How to get there? Take the Comboios train from Estação do Oriente in Lisbon to the São Bento station in Porto. And don’t fall asleep on the ride! The views are top notch. Getting over to Europe is the hard part. Once you’re there, it’s easy and cheap to travel and hop over to a new city every few days. Make traveling easier on yourself and book with StudentUniverse for cheap flights to Europe.
Honestly, I don’t know how to do this town justice simply by writing about it. Sintra is a town west of Lisbon, about thirty five minutes by car and an hour by train. It’s bursting with historical richness; brilliantly colorful houses and shops at the base of town, majestic castles surrounded by mystical romantic gardens, and notorious bakeries with pastries to die for.
I decided to go to Sintra on the day trip my hostel was offering about fifteen minutes before they left.
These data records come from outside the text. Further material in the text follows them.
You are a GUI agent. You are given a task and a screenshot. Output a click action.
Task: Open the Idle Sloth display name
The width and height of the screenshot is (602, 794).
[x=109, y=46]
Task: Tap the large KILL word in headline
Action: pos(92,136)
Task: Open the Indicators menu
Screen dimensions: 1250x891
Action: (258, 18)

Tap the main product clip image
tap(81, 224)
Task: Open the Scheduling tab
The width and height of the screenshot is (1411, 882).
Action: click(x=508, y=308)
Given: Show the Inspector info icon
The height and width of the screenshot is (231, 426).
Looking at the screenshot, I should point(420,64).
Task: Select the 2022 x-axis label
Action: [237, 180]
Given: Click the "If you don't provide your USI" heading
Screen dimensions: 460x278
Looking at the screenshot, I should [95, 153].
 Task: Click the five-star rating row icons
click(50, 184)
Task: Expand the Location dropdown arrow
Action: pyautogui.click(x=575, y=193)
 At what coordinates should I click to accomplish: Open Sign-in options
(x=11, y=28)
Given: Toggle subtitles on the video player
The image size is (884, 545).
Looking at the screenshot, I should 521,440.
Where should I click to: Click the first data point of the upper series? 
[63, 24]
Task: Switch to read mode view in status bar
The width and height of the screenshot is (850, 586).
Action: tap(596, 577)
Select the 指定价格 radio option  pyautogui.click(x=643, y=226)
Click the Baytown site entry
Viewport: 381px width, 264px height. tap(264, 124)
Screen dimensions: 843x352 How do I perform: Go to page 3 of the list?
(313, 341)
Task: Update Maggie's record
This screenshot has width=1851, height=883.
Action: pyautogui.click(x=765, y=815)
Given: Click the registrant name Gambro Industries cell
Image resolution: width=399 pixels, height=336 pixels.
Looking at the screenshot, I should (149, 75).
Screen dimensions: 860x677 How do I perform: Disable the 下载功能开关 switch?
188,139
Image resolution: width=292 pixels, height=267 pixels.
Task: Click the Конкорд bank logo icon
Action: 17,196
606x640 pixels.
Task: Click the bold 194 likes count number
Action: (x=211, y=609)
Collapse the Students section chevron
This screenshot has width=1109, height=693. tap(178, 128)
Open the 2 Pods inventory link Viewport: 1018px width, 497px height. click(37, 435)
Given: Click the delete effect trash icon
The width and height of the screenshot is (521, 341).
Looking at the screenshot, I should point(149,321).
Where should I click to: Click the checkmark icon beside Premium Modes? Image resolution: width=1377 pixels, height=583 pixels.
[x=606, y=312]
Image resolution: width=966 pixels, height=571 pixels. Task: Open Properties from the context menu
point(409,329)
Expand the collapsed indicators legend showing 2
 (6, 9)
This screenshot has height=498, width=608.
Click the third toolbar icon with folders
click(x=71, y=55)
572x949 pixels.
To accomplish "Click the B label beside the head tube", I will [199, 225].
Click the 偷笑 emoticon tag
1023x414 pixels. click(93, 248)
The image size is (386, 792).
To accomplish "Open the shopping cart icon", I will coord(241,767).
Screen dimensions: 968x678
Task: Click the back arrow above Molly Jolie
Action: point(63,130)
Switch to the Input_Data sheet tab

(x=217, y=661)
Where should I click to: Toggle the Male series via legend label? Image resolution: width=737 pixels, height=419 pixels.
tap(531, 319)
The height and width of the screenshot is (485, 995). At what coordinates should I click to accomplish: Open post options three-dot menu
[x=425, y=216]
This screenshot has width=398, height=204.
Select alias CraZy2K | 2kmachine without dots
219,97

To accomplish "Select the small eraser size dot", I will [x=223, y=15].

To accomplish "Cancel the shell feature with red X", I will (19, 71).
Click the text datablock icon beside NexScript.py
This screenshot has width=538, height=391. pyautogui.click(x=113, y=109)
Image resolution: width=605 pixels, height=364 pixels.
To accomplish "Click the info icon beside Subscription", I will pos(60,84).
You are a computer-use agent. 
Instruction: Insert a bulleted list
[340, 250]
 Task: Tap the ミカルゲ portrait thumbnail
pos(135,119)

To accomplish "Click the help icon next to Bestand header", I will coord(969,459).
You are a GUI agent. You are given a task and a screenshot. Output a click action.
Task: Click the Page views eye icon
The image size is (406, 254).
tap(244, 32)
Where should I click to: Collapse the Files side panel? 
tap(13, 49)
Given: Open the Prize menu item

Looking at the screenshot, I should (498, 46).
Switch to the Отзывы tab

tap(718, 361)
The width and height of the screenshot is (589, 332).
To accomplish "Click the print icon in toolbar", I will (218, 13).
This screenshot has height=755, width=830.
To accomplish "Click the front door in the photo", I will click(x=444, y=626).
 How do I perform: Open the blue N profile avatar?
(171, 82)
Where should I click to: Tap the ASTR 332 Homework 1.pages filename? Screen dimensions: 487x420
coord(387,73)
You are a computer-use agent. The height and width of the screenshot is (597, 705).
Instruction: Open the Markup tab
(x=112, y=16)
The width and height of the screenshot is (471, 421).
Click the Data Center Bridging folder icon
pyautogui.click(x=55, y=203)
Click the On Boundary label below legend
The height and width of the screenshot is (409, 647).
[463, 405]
I piled into a van with seven strangers and we set off for Sintra with our cameras and a hilarious tour guide. Most people arrive in town and head up the winding mountain road to Pena Palace. If you were ever going be truly shaken by the beauty and grandeur of a historic landmark, this would be the one to do it.
The palace boasts Romanticist architecture and is painted in vibrant chunks of yellow, red, and blue. You can tour each room and feel like you’re living in the same intricate luxury of the former royal family. At the top, there’s a vast view of the whole city below, stretching all the way to Lisbon on one side, and the ocean on the other. Afterward, we walked down through the palace gardens and discovered the hidden lakes surrounded by mossy structures and enveloped in a thin layer of fairytale fog.
>We enjoyed a classic Portuguese lunch in town, followed by some famous “Pastel de Nata” at a local bakery, and set off to explore the secret gardens at the Palace of Sintra. The Palace itself is beautiful and simple, but what’s really intriguing are the grounds surrounding it. Make sure you have a map, because this huge stretch of land will suck you in and get you all turned around. There are underground tunnels, deep wells, and spiraling stairways leading you to all sorts of secret caves and mossy lakes in the park. I felt like I had stepped into a page of Peter Pan as I hopped across the stepping stones behind the waterfall of a bright green pond, hidden behind a high stone wall and covered with fog and dewey trees.
Have I sold it enough? If you’re in Lisbon for more than a couple days, make visiting Sintra a must on your list. Just bring sneakers, an umbrella, and an appetite.
If cheap flights aren’t enough to convince you to see Porto and Sintra, StudentUniverse also offers discounts on hotels and hostels so that students don’t have to break the piggy bank to see the world.
*If you stay at the Traveller’s House hostel like I did (which I highly recommend) you can join their weekly day trip to Sintra and Cabo Da Roca. If you are doing your own thing, take the Linha de Sintra from the Rossio station in the middle of town.